The popular weekly food truck rally wrapped up its second summer season at the end of August, but after a slew of requests, city officials decided to bring it back for a brief trial run for several Wednesdays to start this fall.
“It’s a chance to get out of the office on hump day to come down and enjoy some good food and just kind of break up the middle of the week,” said Austin Samuelson, the city’s community services coordinator. “With the public demand to continue it into the fall, we saw this as the first opportunity to pilot it for next year.”
The event remains in its lunch-hour slot from 11 a.m. to 2 p.m. at Kennedy Park on Main Street, but it has changed from its usual Thursday schedule to Wednesdays for this trial run, and when it returns next spring, officials said.

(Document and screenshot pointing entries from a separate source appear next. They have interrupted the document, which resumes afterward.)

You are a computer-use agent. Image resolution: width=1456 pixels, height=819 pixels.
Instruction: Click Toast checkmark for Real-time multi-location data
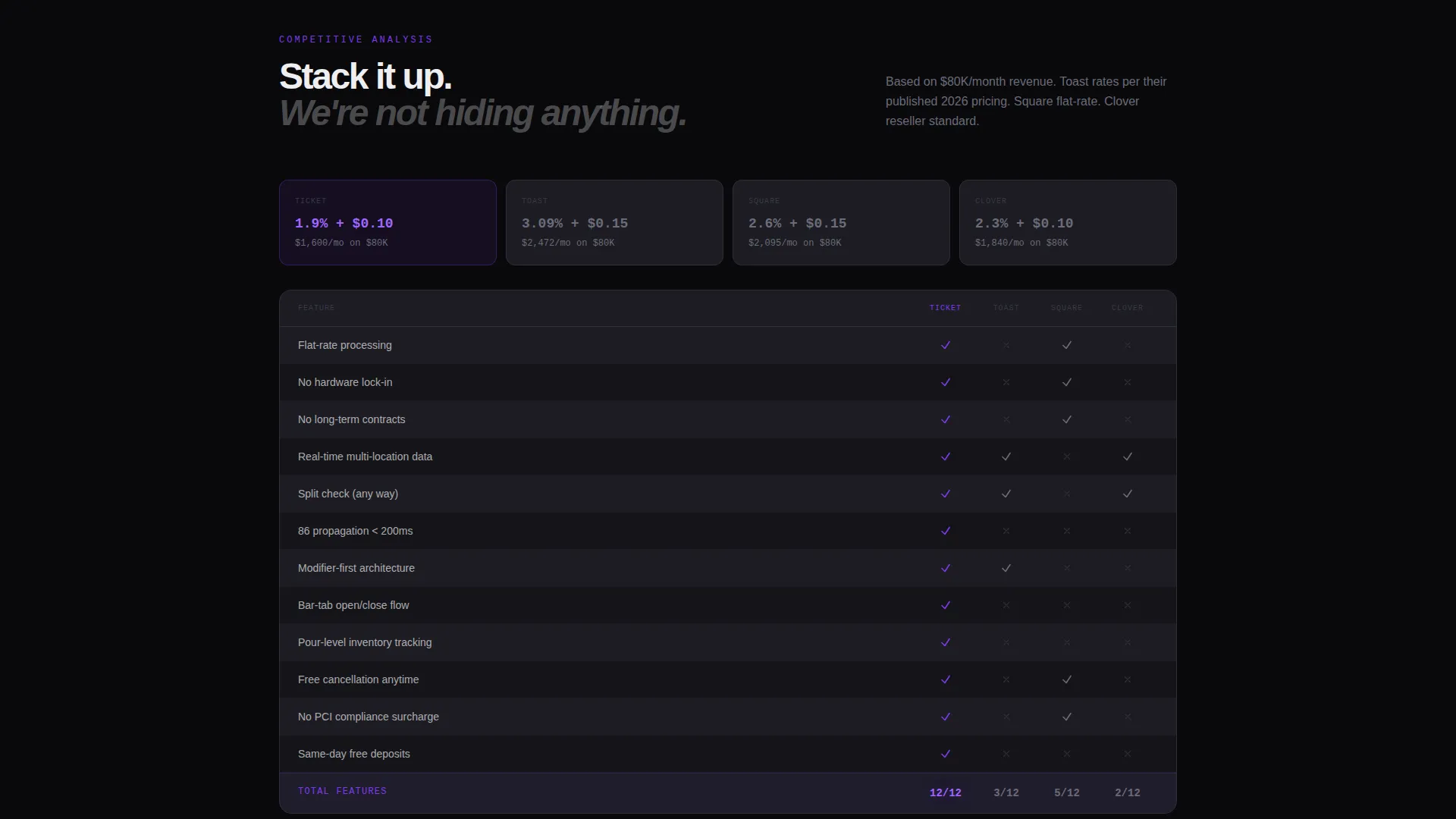tap(1006, 457)
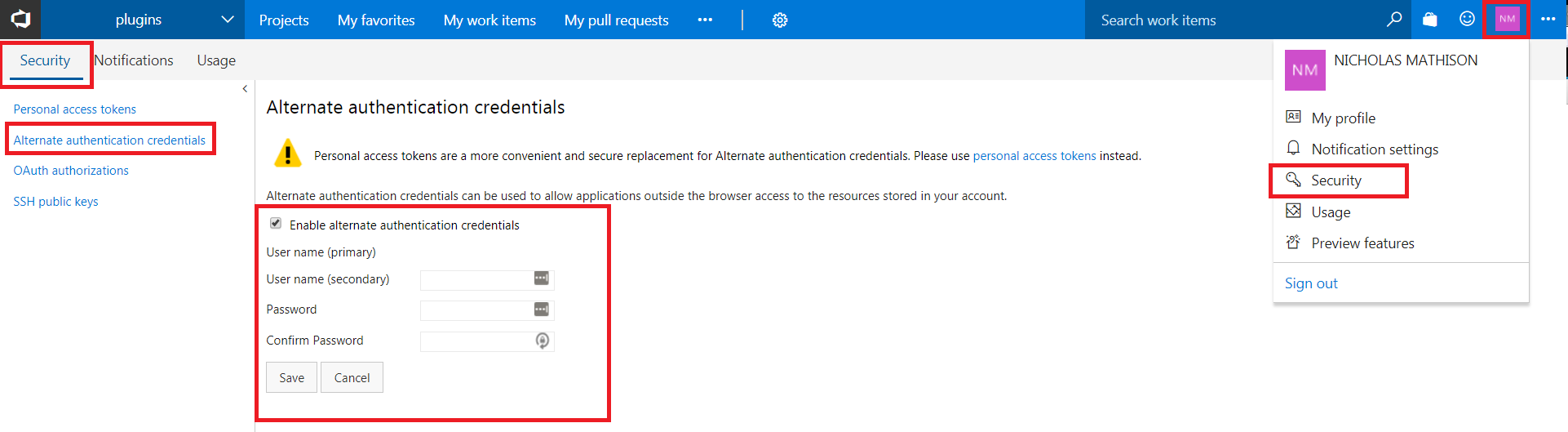The width and height of the screenshot is (1568, 432).
Task: Click the search magnifier icon
Action: click(1394, 20)
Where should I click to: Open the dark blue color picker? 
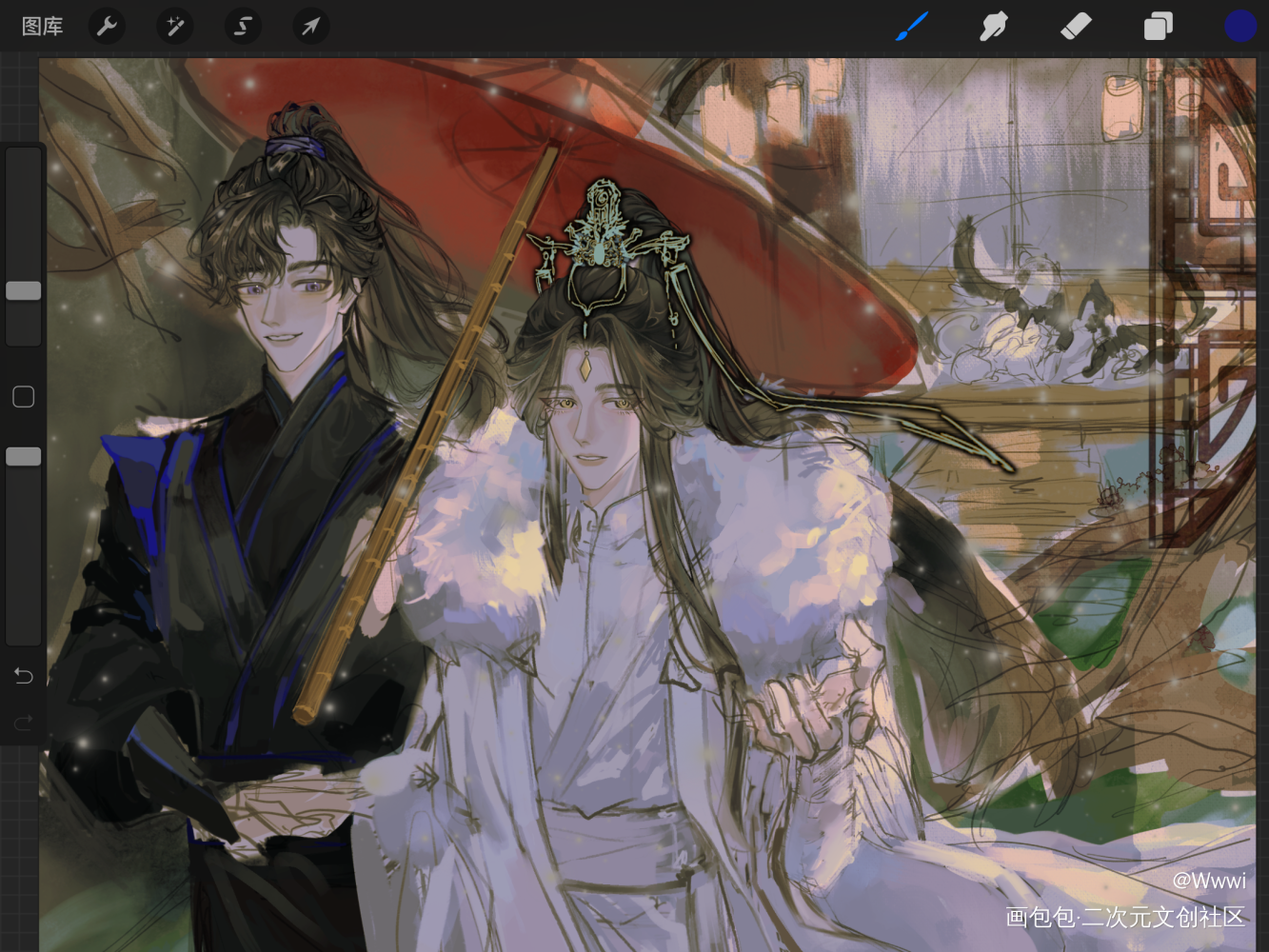coord(1239,27)
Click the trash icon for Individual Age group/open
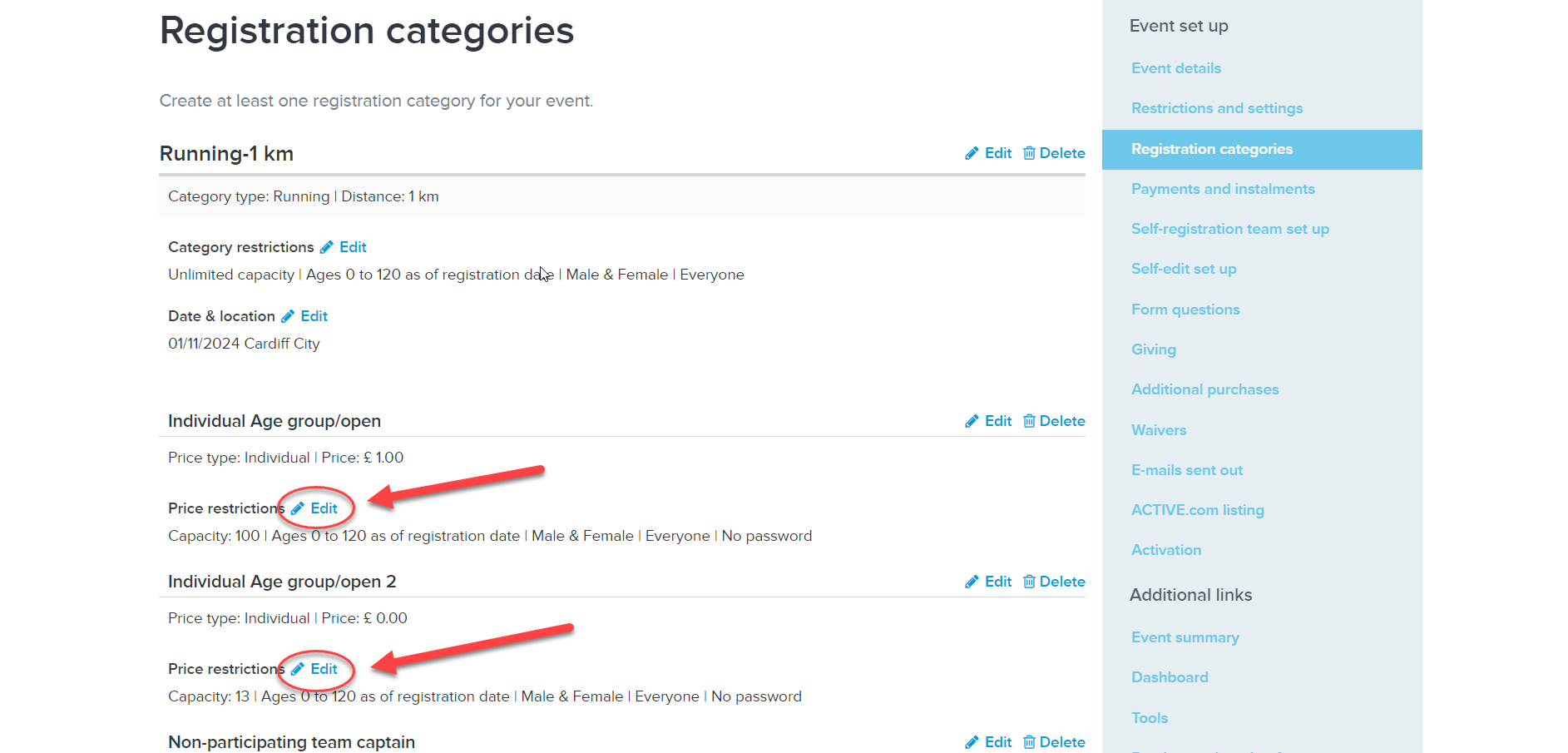This screenshot has width=1568, height=753. 1029,421
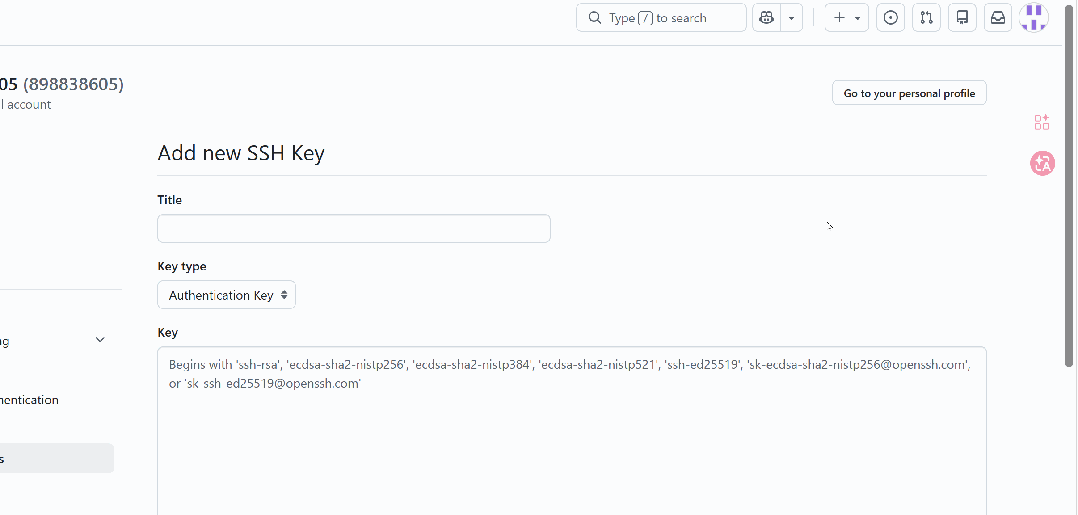Open the Copilot dropdown arrow
Image resolution: width=1078 pixels, height=515 pixels.
pos(791,18)
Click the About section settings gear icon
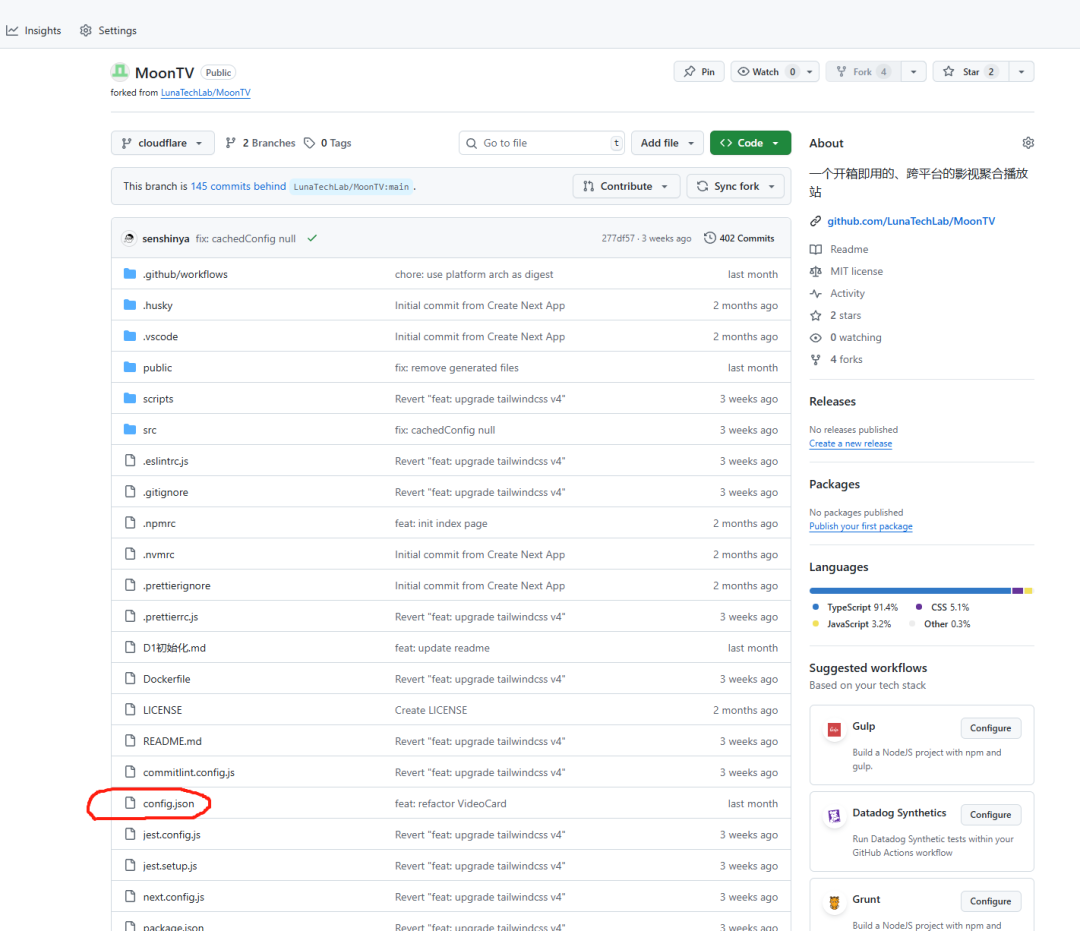The height and width of the screenshot is (931, 1080). coord(1028,143)
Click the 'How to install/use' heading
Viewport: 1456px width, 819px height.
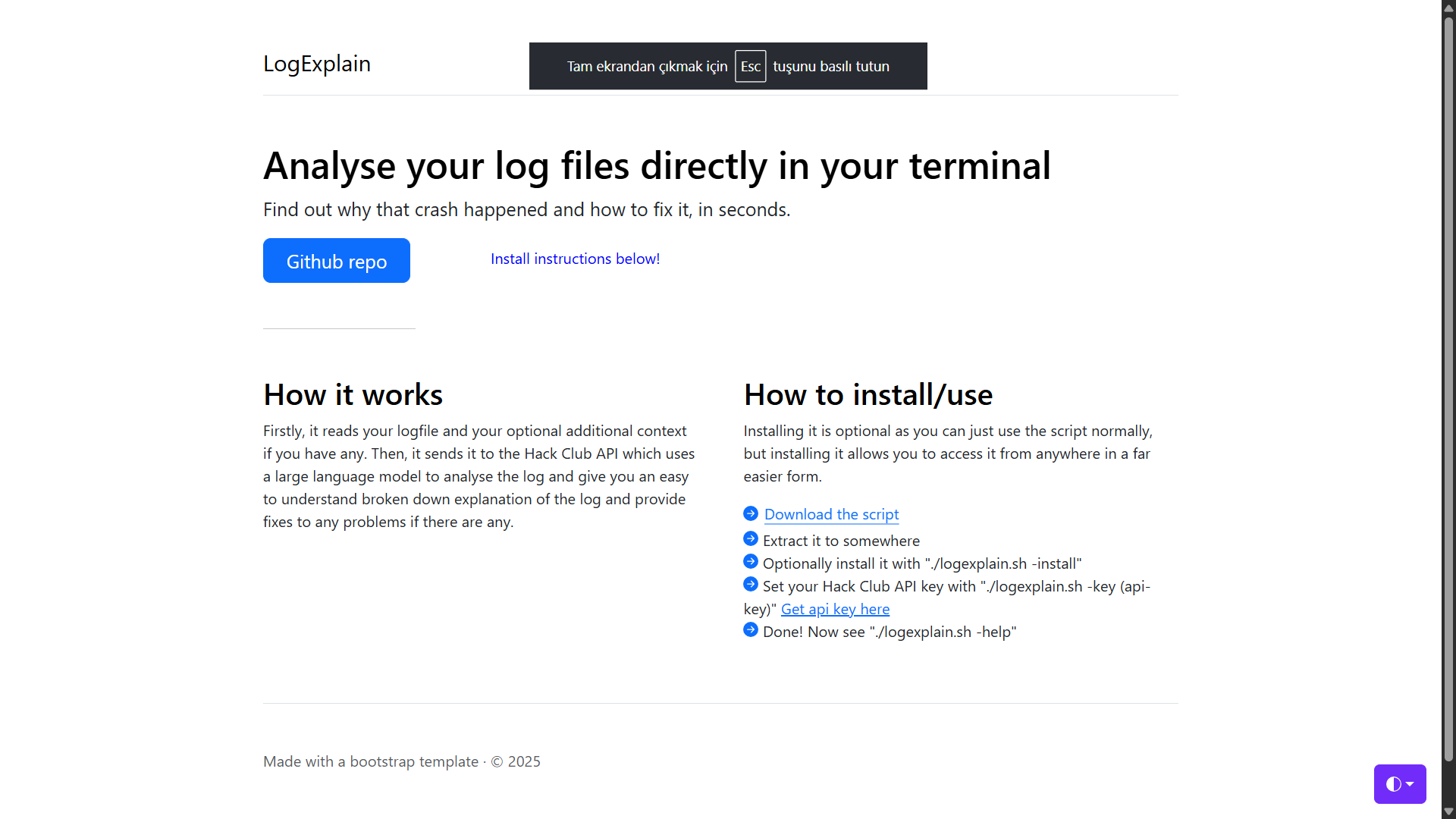pyautogui.click(x=868, y=395)
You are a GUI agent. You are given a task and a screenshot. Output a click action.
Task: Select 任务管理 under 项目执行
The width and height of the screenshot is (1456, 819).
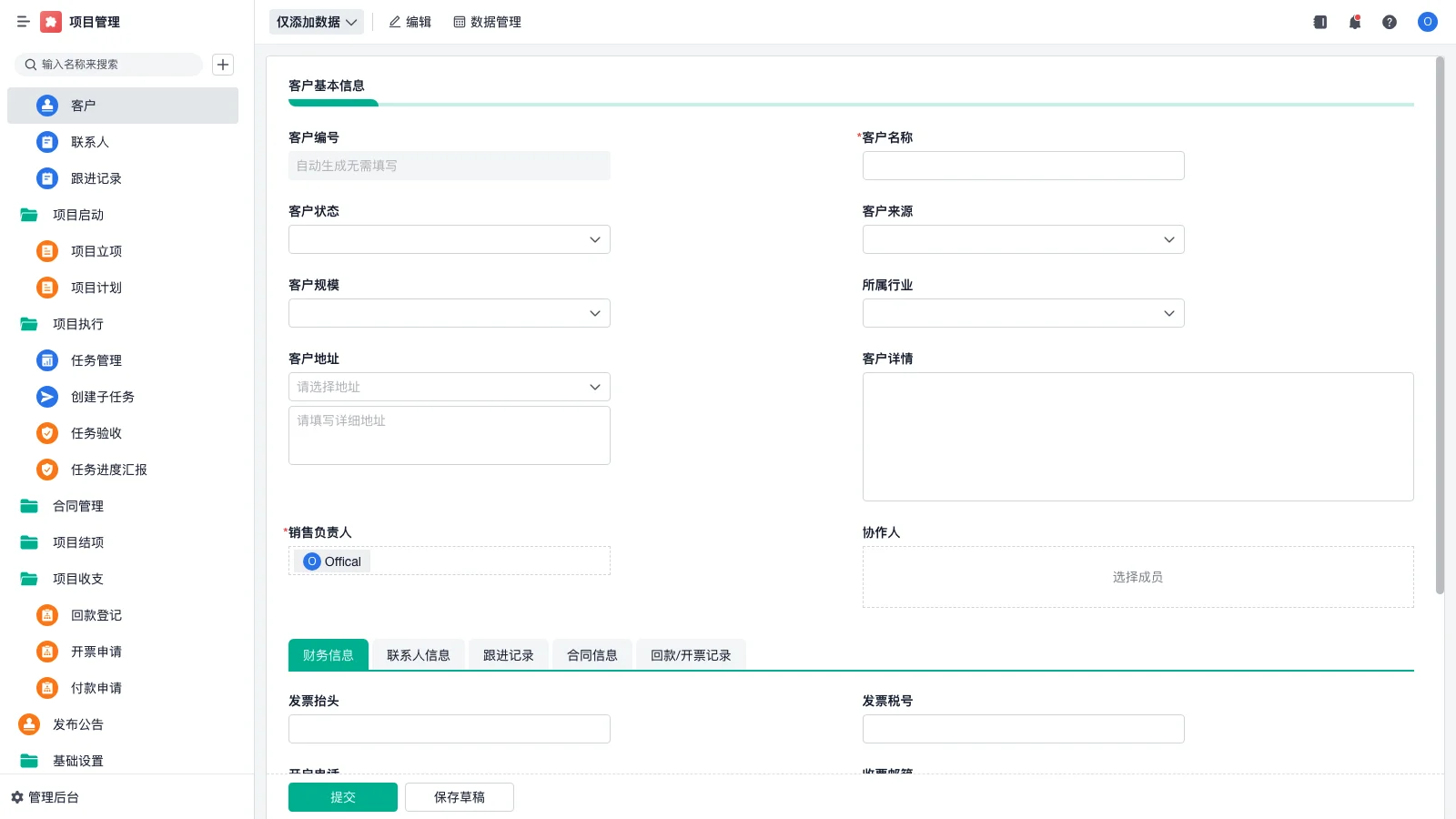(x=96, y=360)
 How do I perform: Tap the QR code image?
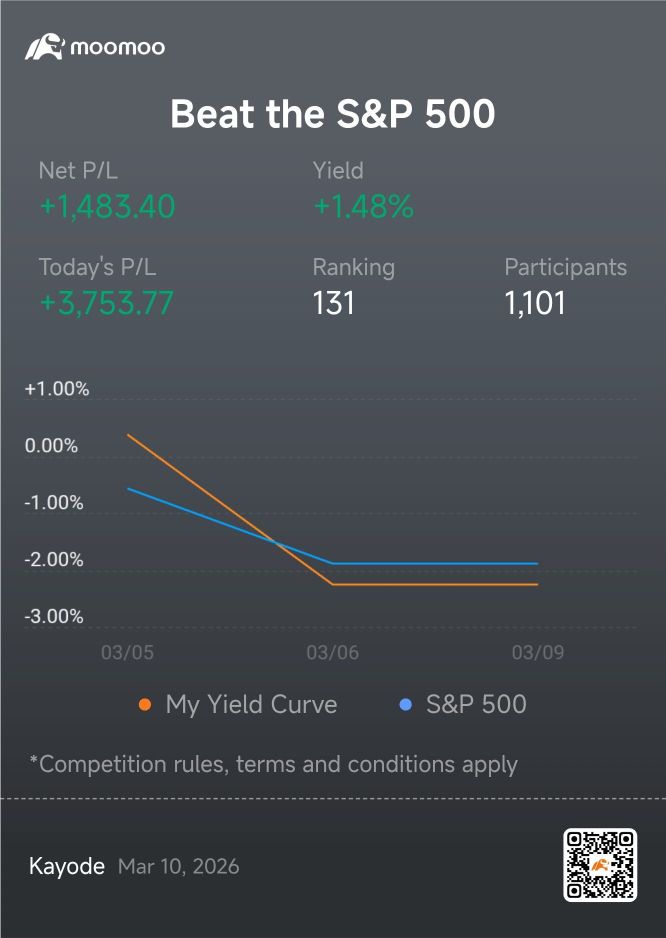pos(600,865)
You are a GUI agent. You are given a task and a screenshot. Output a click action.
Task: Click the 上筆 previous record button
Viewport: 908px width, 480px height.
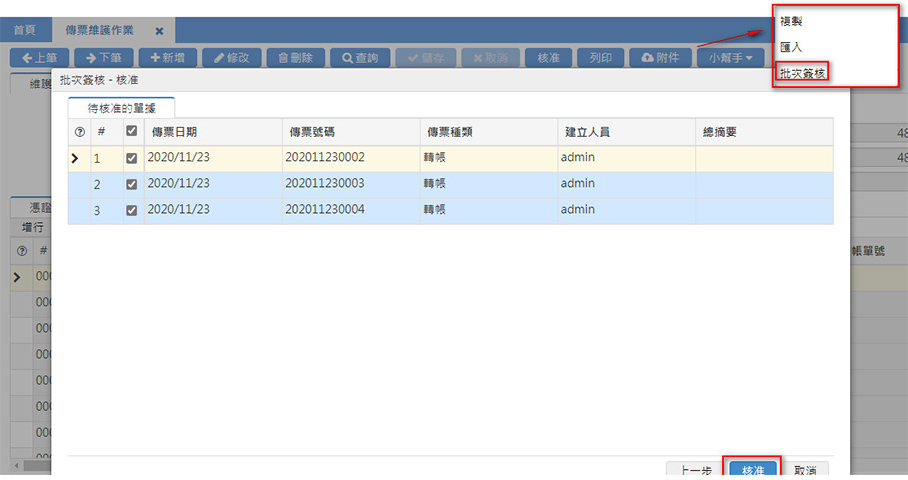39,58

The first of three events in the trial run came last week and it will be held again Wednesday and on Oct. 10.
The change to Wednesday should help the established downtown restaurants that do more business starting at lunch Thursday and through the weekend, said Angela Wong, events and development director for CityCenter Danbury, which hosts the event.
“We hoped that would help a little bit and we want everybody to do well, so we thought we’d give it a try,” she said. “The more foot traffic, the better it is for every (business) downtown.”
As the event has grown in popularity, it regularly draws 300 to 350 people each week, Samuelson said. The food trucks that participate share how many meals they serve so the city can gauge attendance and even a slow day with lessthan-ideal weather draws more than 200 people, he added.
Surveys of customers also surprisingly revealed about 20 to 30 percent of attendees each week came downtown from one of the office campuses from across the city, like Praxair or Schaeffler or Boehringer Ingelheim, Samuelson said.
“We were really surprised,” he said. “We have had a lot of corporate people from the larger businesses carpooling down, so we’ve been very pleased by that. It’s people who generally don’t have the time to get downtown to appreciate it and they get to see everything it has to offer, so we’re hoping they return on the weekends to explore.”
The event pays for itself, with participating food trucks sharing a portion of their proceeds to pay for the live music and marketing that go into each event, he added.
All that foot traffic — whether people who already work downtown or who come just for the food trucks — helps boost the profile of every business downtown, Samuelson and Wong said.
“This season’s winding down and we’ll see how turnout is with the cooler weather, but it should work out well,” Won said. “I think we’ve got such momentum that people know to expect it and look for it, and some of these food trucks have a big following, too. It’s really going to be good finishing up now and going into next spring.”